エピローグ
「「「「「「「乾杯!」」」」」」」
夕方。
俺、レイシー、ケイト、先輩たちは、レドリアスのレストランでグラスを鳴らした。
スペルタンが起こした一連の騒動。その収束を祝ってのものだ。
「それにしても驚いたよー。あたしが知らないあいだに大変な事件が起きていたなんて」
「おおっぴらにできない事件だったからな」
「なんか、ひとりだけ仲間外れの気分だよー」
ぷぅっと頬を膨らませるケイトに、俺やレイシー、先輩たちは苦笑する。
「先輩たちもロッドもスゴいよねー、レドリア王から報賞をもらったんでしょ?」
「なにもらったの?」と、好奇心に瞳をキラキラさせるケイトに、俺は答えた。
「各従魔士学校への設備投資だ」
「へ?」
ケイトが目を丸くする。
「『スペルタンの脅威はこれからも続くかもしれません。対抗するには、従魔士の育成が必要不可欠です』って頼んだんだ」
「なんでまた……国を救ったんだから、一生遊んで暮らせる大金とかもらえたんじゃないの?」
「いまでも充分遊んでるよ。従魔士としてな」
実際、なにより俺がしたいのは、『ファイモンの世界を楽しみつくすこと』だからな。
それはもう、叶っている。
だから、俺の次の望みは、『楽しみの邪魔をするやつを排除すること』。
スペルタン対策として、従魔士の育成環境を充実させる――それが、俺にとって一番の報賞だ。

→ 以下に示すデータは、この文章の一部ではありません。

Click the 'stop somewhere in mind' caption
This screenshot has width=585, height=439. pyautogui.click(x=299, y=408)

俺がそう願ったとき、レドリア王もケイトと同じように呆気にとられていたが、
「きみたちは本当に面白いな」
と承諾してくれた。
「マサラニアさんの慧眼には恐れ入ります」
レドリア王とのやり取りを思い出していると、ミスティ先輩がピッタリと俺に身をよせてきた。
「戦闘に関してだけでなく、国の未来を見据えた判断までできるなんて……ますます好きになってしまいました」
スリスリと頬ずりしてくるミスティ先輩に、「ちょぉっ!?」と俺は裏返った声を出す。
「ククククレイド先輩!? 先輩は、ロッドくんに負けたら身を引くんじゃなかったのですか!?」
「そそそそうですよ! 同じ四天王として、約束を違えるなんて許せません!!」
「『なんでも言うことを聞く』とは申しましたが、『身を引く』とは一言も申していませんよ?」
「「はぅっ!?」」
ミスティ先輩に斬り返されて、レイシーとエリーゼ先輩が、ガーン! という擬音が似合う顔をする。

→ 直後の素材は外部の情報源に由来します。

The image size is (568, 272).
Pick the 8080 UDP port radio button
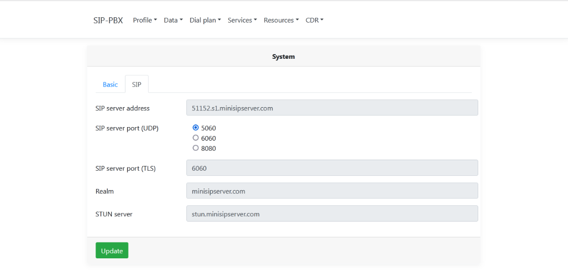coord(196,148)
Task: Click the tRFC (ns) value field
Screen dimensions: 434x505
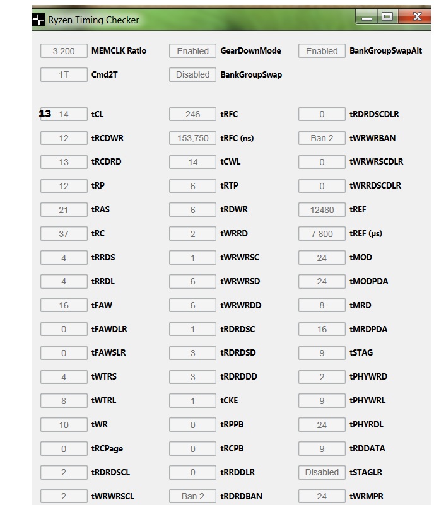Action: tap(192, 139)
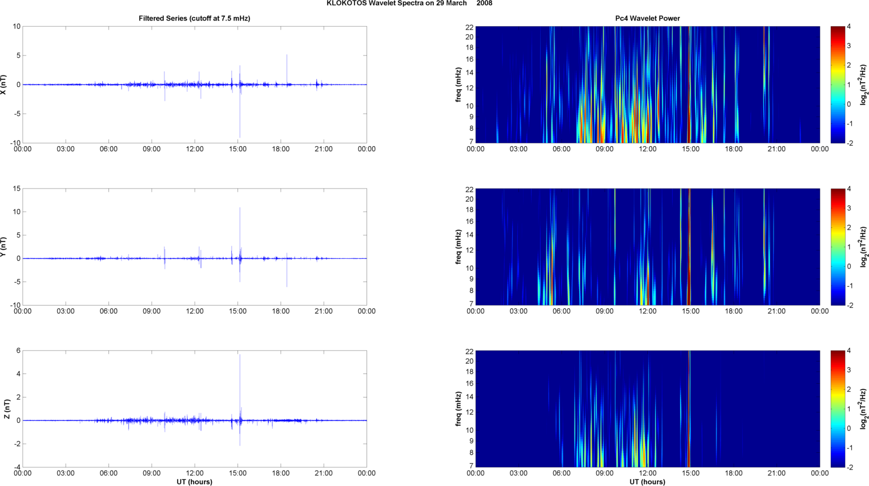869x486 pixels.
Task: Select the Filtered Series cutoff title text
Action: pos(194,18)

レイシーとエリーゼ先輩は、しばしプルプルと震えていたが、
「ととととにかく! ロッドくんから離れてください!」
「レイシーの言うとおりです! 不純ですよ!」
と、ミスティ先輩と競うように俺に密着してきた。
なんだ、この状況!? てか、不純だって言ってるくせに、エリーゼ先輩も俺の左腕に抱きついているんだが!? それに、レイシーの胸が! たわわな胸が! 俺の背中で潰れている!!
「いやー、お熱い限りですなー」
「貴族としては、少々品性に欠けると思うがな」
「爆発すればいいよ」
「ちょっ! 眺めてないで助けてくださいよ!」
ニマニマ笑っているケイトと、溜息をついているグラント先輩と、笑顔だけど目が笑っていないサミュエル先輩に助けを求めるが、3人ともちっとも手を貸してくれない。
俺は途方に暮れる。
「なにハーレムしてんの、ロッド? 王侯貴族にでもなったつもり?」
そこに、心底呆れたような声が聞こえた。
俺たちは、一斉に声がしたほうに目を向ける。
そこにいたのは、中背細身の女性。
艶やかな青髪をサイドテールにまとめ、藍色の瞳をつり上げ、紺色のブレザーとプリーツスカートを身につけた、俺たちと同年代と思しき少女だった。
「「「「「「……誰?」」」」」」
どことなく不機嫌なネコを連想させる少女の、突然の登場に、俺以外の全員が疑問符を浮かべる。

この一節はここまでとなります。